Dans l’espace : prise en charge médicale des astronautes

La vie dans l’espace est peut-être la situation la plus extrême possible et le suivi médical y est particulièrement complexe. Elle nécessite une connaissance précise des contraintes que subit le corps humain dans un environnement singulier : l’espace.

La prise en charge et le suivi médical en situation extrême

Brigitte Godard, ancien médecin des astronautes de l’Agence Spatiale Européenne (ESA), nous explique les conséquences physiologiques d’un
voyage à 300 km d’altitude ! De nombreux facteurs viennent compliquer la vie dans l’espace. L’absence de gravité entraîne une perte de masse musculaire et osseuse. Celle-ci provoque un déconditionnement majeur au retour sur Terre. C’est pourquoi il est important de pratiquer une activité physique quotidienne. Les bruits intrinsèques à la Station Spatiale Internationale (SSI) impactent l’audition. L’exposition aux radiations des particules du cosmos est responsable d’une augmentation des risques de cataractes et de cancers. L’alternance de jour et de nuit toutes les 90 minutes cause un dérèglement biologique. Enfin, le taux de CO2 à bord de la structure est de 4 à 5 fois supérieur à la quantité présente sur Terre. Cette différence entraîne des maux de tête et d’intenses fatigues.

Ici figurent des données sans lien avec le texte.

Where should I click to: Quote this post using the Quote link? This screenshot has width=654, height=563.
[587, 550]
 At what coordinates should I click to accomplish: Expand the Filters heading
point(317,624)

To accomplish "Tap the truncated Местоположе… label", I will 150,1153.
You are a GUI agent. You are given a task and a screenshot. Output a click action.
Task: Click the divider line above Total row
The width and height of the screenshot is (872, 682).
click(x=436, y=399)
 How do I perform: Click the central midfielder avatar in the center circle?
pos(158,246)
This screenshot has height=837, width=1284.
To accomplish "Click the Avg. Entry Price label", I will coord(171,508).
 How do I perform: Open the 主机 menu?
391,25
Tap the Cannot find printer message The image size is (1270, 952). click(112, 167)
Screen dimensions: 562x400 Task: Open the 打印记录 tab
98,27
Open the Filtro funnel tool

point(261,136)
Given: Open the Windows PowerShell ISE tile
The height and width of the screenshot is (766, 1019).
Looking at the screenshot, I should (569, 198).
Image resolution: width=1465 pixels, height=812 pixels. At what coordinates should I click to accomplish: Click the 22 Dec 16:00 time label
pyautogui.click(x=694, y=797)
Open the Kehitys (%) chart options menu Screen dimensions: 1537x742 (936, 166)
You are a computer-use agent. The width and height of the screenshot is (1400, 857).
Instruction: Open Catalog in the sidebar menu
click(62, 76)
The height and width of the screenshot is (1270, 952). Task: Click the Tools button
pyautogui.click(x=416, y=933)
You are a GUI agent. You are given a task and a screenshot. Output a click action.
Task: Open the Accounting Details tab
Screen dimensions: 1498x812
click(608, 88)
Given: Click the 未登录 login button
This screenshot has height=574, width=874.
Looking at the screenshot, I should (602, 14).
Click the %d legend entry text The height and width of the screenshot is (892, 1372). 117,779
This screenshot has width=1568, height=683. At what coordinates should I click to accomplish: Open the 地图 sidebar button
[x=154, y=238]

Un entraînement indispensable et un suivi médical des astronautes en situation extrême

Pour les préparer au mieux à ces conditions, la sélection des astronautes est particulièrement difficile. En effet, ils subissent une batterie de tests physiques, psychologiques et d’anglais. Le travail à bord de la SSI est le fruit d’une collaboration internationale entre les agences spatiales européenne (ESA), américaine (NASA), russe (Roscosmos), canadienne (CSA) et japonaise (JAXA). Ce travail d’équipe nécessite donc une parfaite maîtrise de l’anglais.

Il est primordial de créer un lien fort avec l’astronaute avant son départ afin de recueillir un maximum d’informations sur son état de santé dans l’espace. Le suivi médical est assuré par vidéoconférence lors d’un entretien d’une quinzaine de minutes par semaine. Si des soins sont nécessaires, ils peuvent entraîner un rapatriement sur Terre ou être prodigués par l’un des astronautes qualifiés. Certains dispositifs médicaux sont en effet présents dans la SSI. On y trouve entre autres un échographe, des produits de laboratoire et du matériel chirurgical et dentaire. À cause du manque de place et des limites de poids, ces équipements sont miniaturisés au possible. Ils doivent également être simples d’utilisation et d’une grande robustesse.

Ainsi, il reste encore beaucoup à faire dans le domaine des dispositifs médicaux transportables, afin d’apporter tout le soutien matériel dont les astronautes ont besoin.